### Work to complete
Every line of the entries below that carries the string "icon" should be copied.

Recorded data

══════════════════════════════

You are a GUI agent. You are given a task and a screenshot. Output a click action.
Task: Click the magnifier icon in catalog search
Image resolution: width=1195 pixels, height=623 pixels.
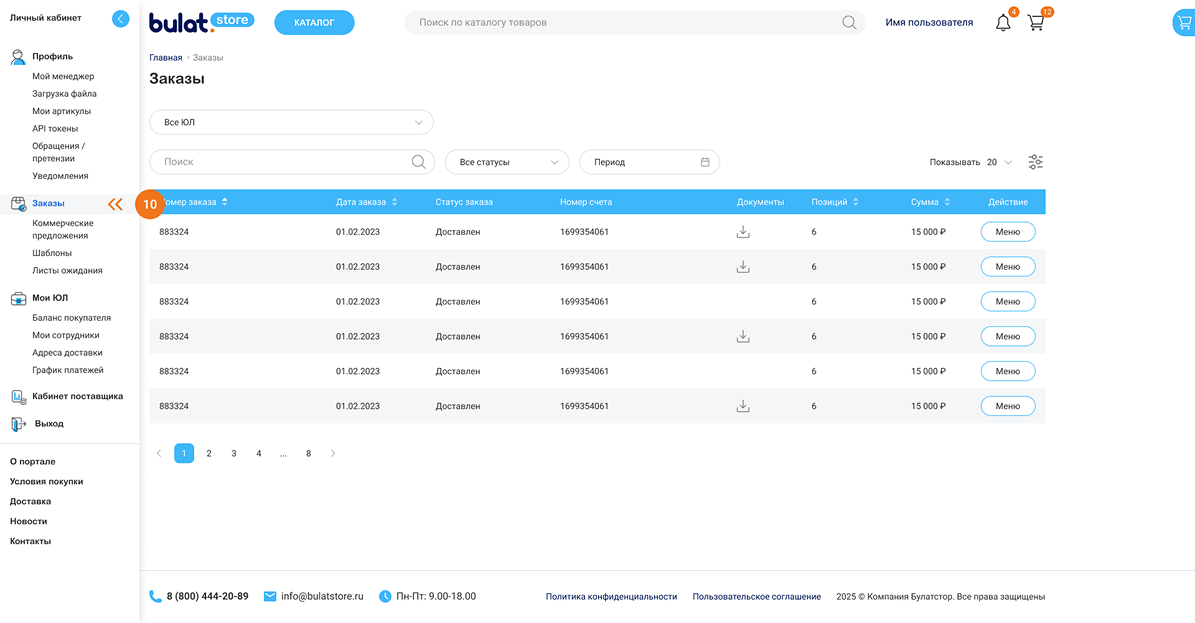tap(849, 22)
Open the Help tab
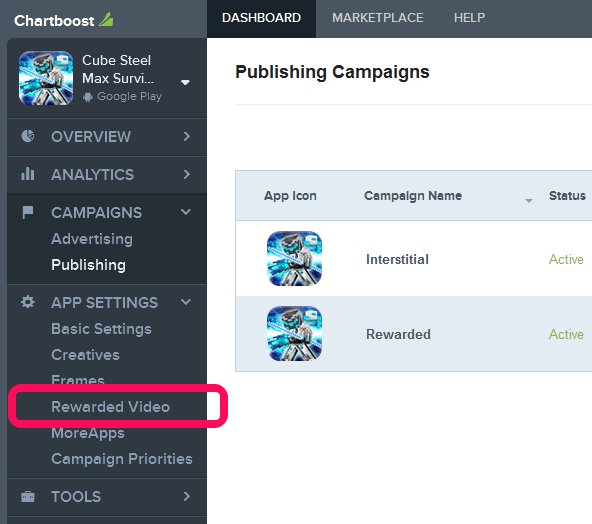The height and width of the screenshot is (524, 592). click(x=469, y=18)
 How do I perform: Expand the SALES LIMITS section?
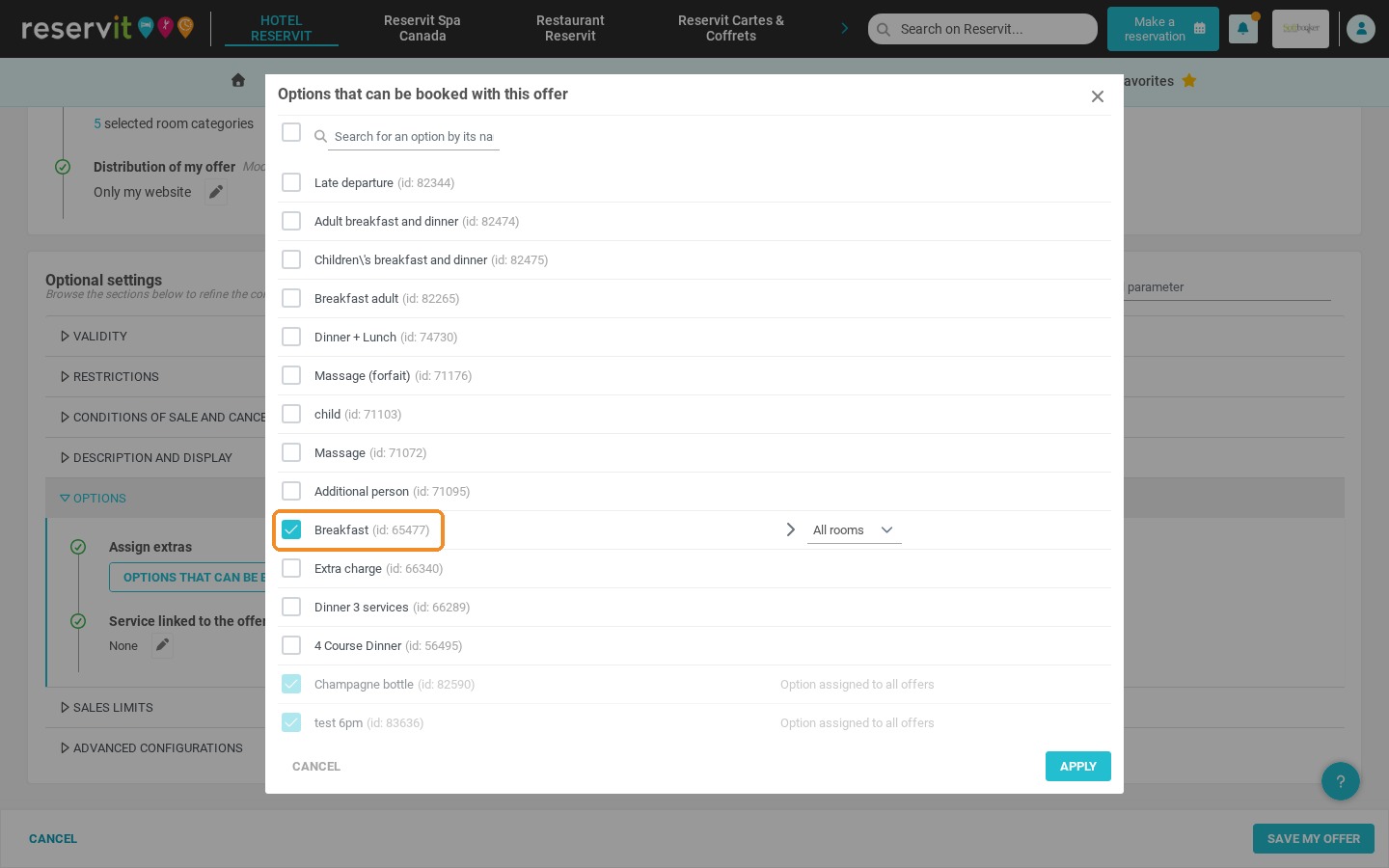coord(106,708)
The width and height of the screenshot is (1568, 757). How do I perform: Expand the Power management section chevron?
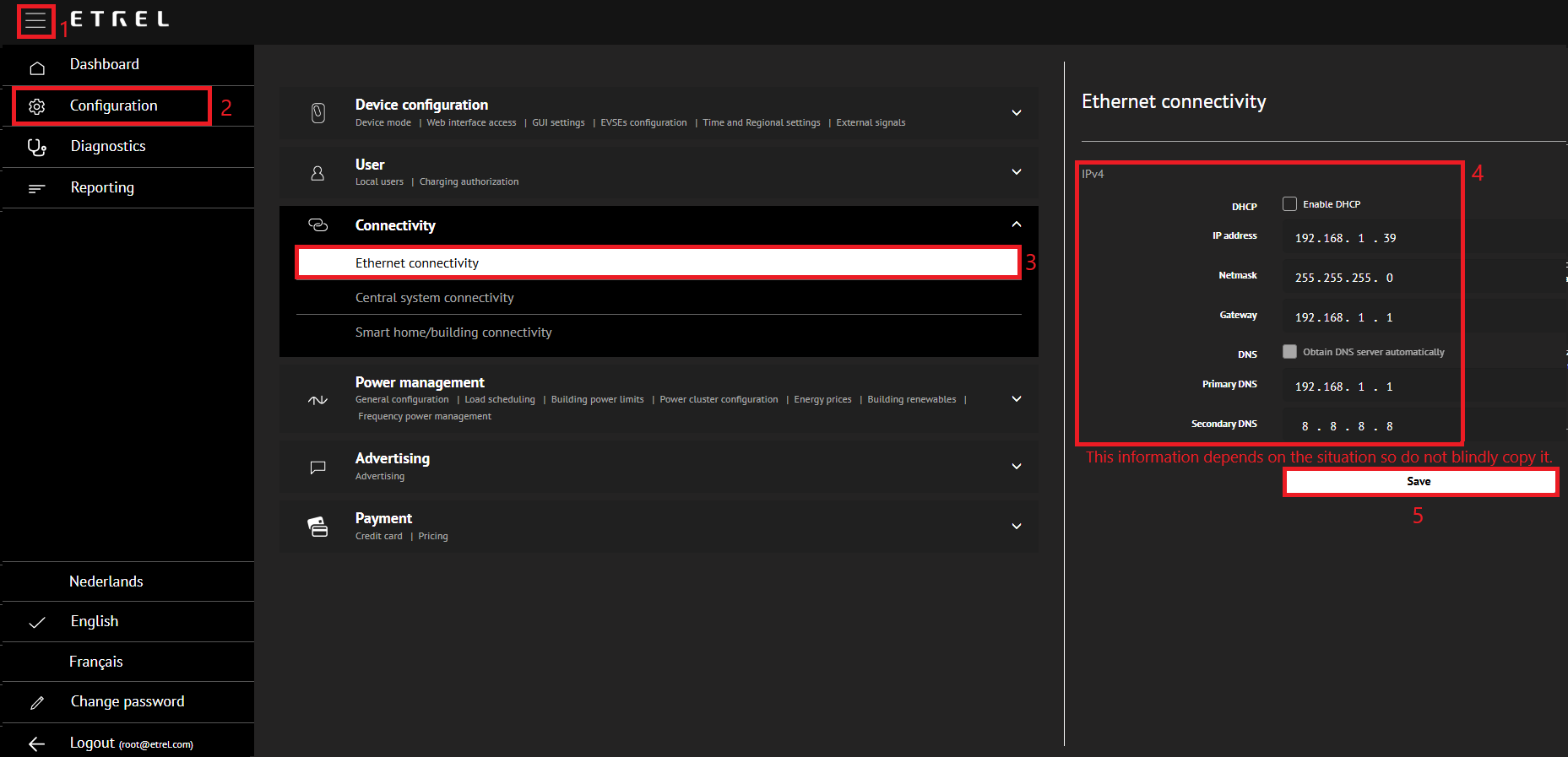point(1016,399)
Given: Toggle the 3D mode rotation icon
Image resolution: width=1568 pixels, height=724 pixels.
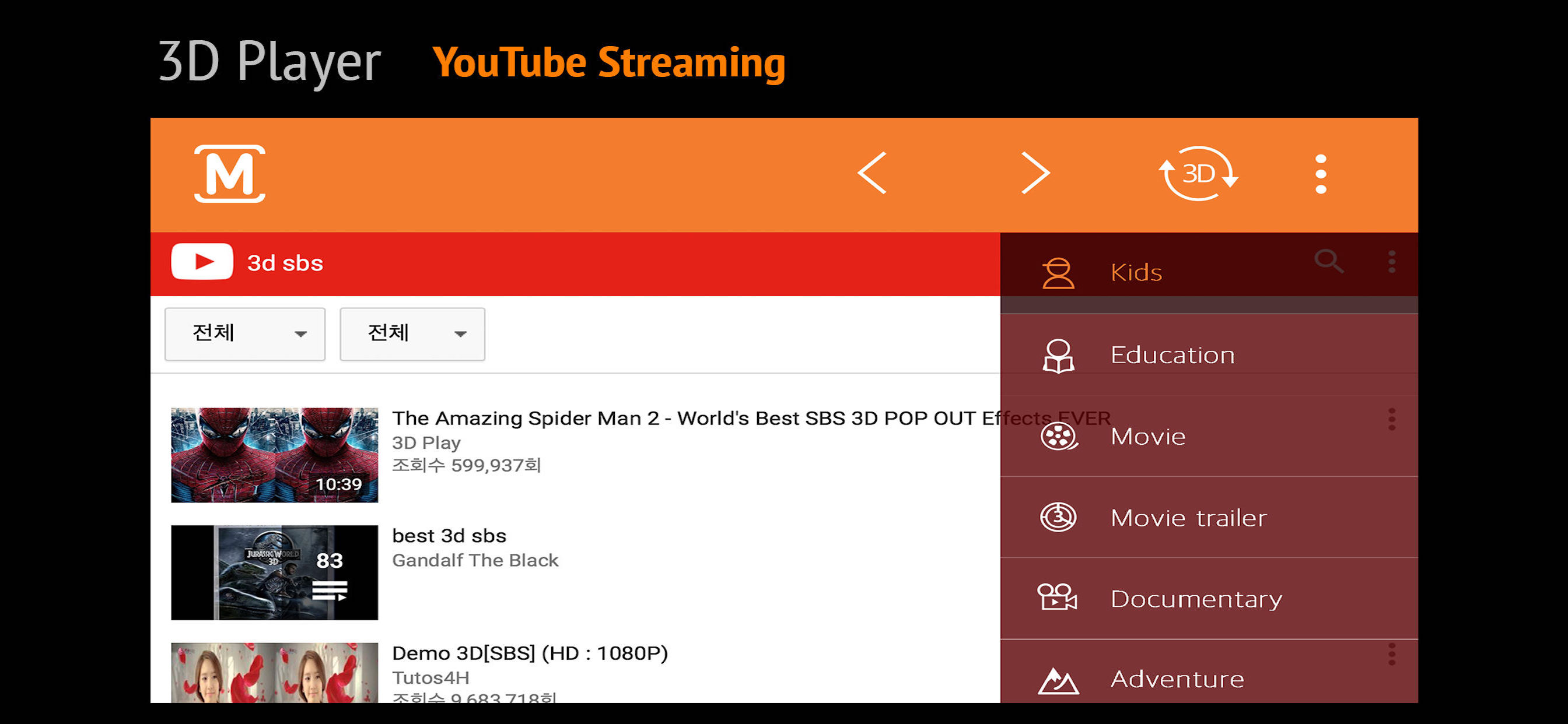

══════════════════════════════

### Output of the task
Task: Click the magnifier icon in catalog search
Given: Toggle the 3D mode rotation icon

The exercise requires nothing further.